Mix rice into skillet, stirring often. When rice begins to brown, stir in chicken broth and salsa. Reduce heat, cover and simmer 20 minutes, until liquid has been absorbed.


2 avocados
1 small onion, finely chopped
1 clove garlic, minced
1 ripe tomato, chopped
1 lemon, juiced
salt and pepper to taste
Peel and mash avocados in a medium serving bowl. Stir in onion, garlic, tomato, lime juice, salt and pepper. Season with remaining lime juice and salt and pepper to taste. Since I finally have cilantro plants in the garden, I added a few chopped leaves to the guac yesterday.  Chill for half an hour to blend flavors. 

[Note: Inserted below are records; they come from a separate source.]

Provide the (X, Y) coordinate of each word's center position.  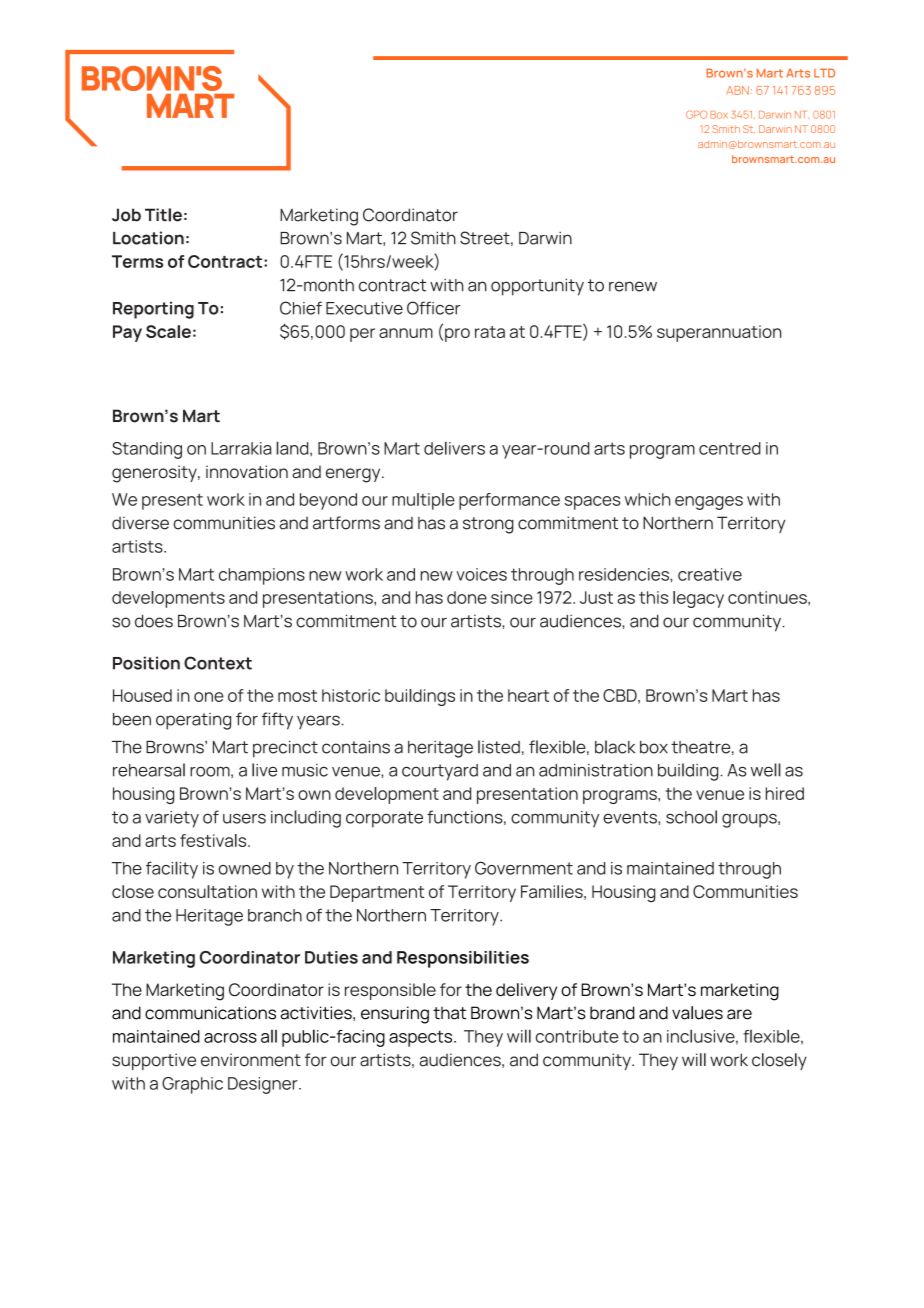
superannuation (719, 333)
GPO (696, 114)
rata (490, 332)
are (739, 1014)
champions (262, 576)
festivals (214, 840)
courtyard (440, 772)
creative (710, 574)
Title (163, 215)
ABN (737, 90)
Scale (168, 331)
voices (482, 574)
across (230, 1038)
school (691, 817)
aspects (422, 1038)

Grow black beans in your garden since they can't be purchased in Rwanda.  After soaking them overnight, cook them and sliced onions in water for ~ 1 1/2 hours.  Serve without the juice.

Put everything together in the tortillas, along with shredded cheese, and voila, tacos that remind me of home!
An earlier attempt using corn-crepe tortillas and no guacamole.